§ WORK REQUIRED:
Write back, word for word, the lines from the one containing "The image size is (766, 449)." to the end of the listing below. Include nothing else, and no pictures.

§ DATA FOR THIS TASK:
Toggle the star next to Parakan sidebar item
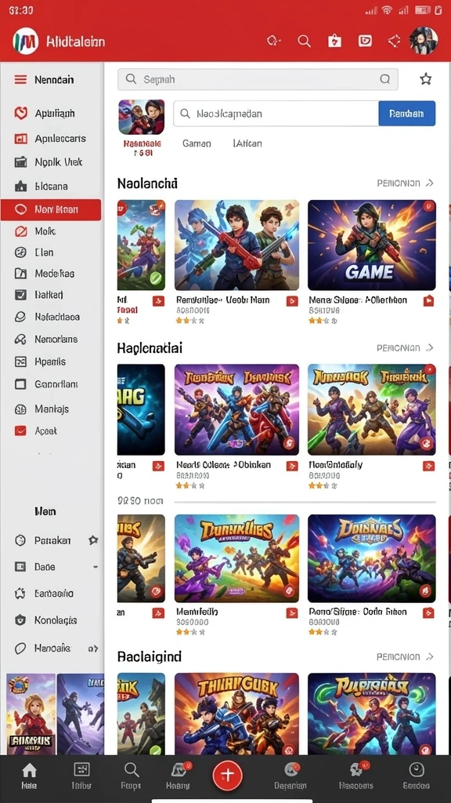The image size is (451, 803). (93, 540)
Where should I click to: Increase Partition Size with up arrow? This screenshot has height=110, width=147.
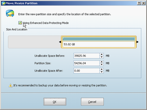click(x=102, y=62)
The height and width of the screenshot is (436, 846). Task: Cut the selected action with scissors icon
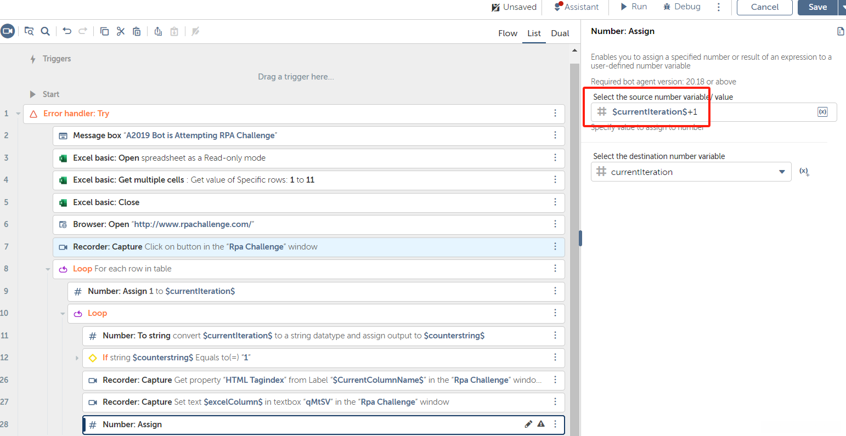coord(121,31)
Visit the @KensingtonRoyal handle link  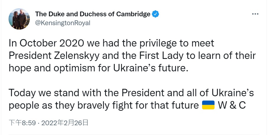click(63, 23)
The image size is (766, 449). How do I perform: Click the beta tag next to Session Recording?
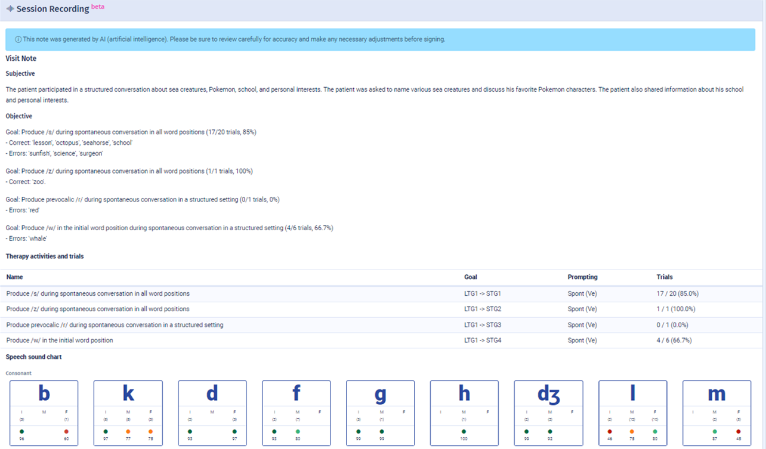97,6
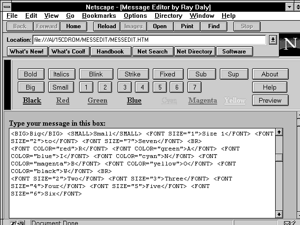Click the Find toolbar button
The width and height of the screenshot is (300, 225).
coord(214,26)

§ ANSWER:
The image size is (766, 449). How do I perform: Click the beta tag next to Session Recording?
97,6
Click the Find toolbar button
The width and height of the screenshot is (300, 225).
coord(214,26)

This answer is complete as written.